Na sequência da interação, com as retas traçadas sobre os eixos do gráfico, Éverton estima novamente, por meio de uma análise visual, um valor de Ea entre 415 e 420 kJ/mol, valor de fato maior do que o estimado desde o início da interação. Tatiana prefere não palpitar, por não se considerar muito boa em estimativa. Nesse momento, Saulo volta a se orientar para Éverton e Tatiana, direcionando o olhar a eles. Éverton, diante disso, solicita-lhe um palpite, conforme acompanhamos no Excerto 6.

Excerto 6

Saulo passa, então, a engajar-se também na leitura que seus colegas vinham tentando levar a cabo. O participante levanta-se de sua mesa, vai até o computador em frente o qual Tatiana e Éverton estão e passa a observar o gráfico. Diante da afirmação de Tatiana a respeito da impossibilidade de dividir o gráfico em 10 partes iguais para medi-lo e da nova solicitação de Éverton (“quanto que é:: (.) quanto que é aquilo ali Saulo?”, linhas 259-260), Saulo, ao longo das 17 linhas de transcrição omitidas, volta a sua mesa em busca de uma régua. Num movimento de complementação do procedimento de leitura que já vinha experimentando por meio da manipulação do gráfico no Paint, o participante apresenta a possibilidade de medir o gráfico já editado por Tatiana e Éverton usando uma régua, no que é ratificado pelos demais participantes (linhas 279-287). Saulo se abstém de simplesmente palpitar um valor por meio de uma análise visual da imagem, e propõe um procedimento que garanta uma leitura mais precisa do gráfico, conforme o próprio participante Éverton destaca nas linhas 279-280: “bom, o Saulo vai achar um método científico. ele vai medir”.

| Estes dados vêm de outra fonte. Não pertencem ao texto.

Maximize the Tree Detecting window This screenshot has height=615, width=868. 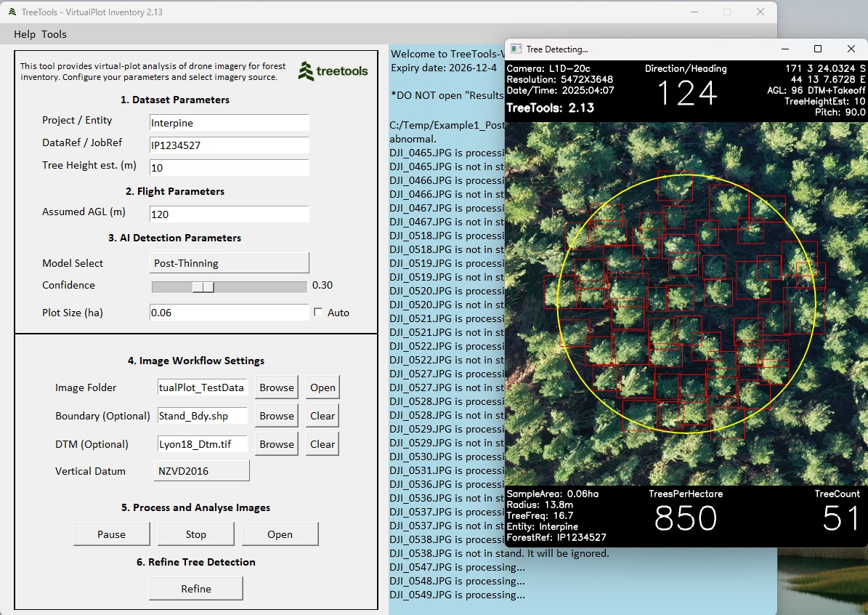point(818,49)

A partir da medição realizada, Saulo solicita a Tatiana e Éverton que dividam 3 por 17 (linhas 299-300). Depois de uma breve pausa, Éverton aponta que o resultado é 20 e que, então, o valor da Ea seria, de fato, maior do que 400: “então é quatrocentos e vinte.” (linha 306). Tatiana, na linha 298, ainda em rápida sobreposição ao turno anterior de Éverton, concorda com o cálculo e comenta, em tom de voz parcialmente inaudível ao transcritor: “sim. ô ouro hein” (linha 307). Éverton, então, ri, enquanto Tatiana e Saulo sorriem (linhas 308-309).

Engajados na atividade de leitura que vinham realizando, os participantes encontram ao final desse segmento interacional, por meio do procedimento de leitura do gráfico construído conjuntamente, um valor com o qual demonstram finalmente estar satisfeitos. É com base no valor de 420 kJ/mol, identificado ao final de toda a sequência, que os participantes Tatiana, Éverton e Saulo encerram a atividade de leitura do gráfico e retomam a resolução da equação que, pela falta da informação da Ea, havia ficado suspensa.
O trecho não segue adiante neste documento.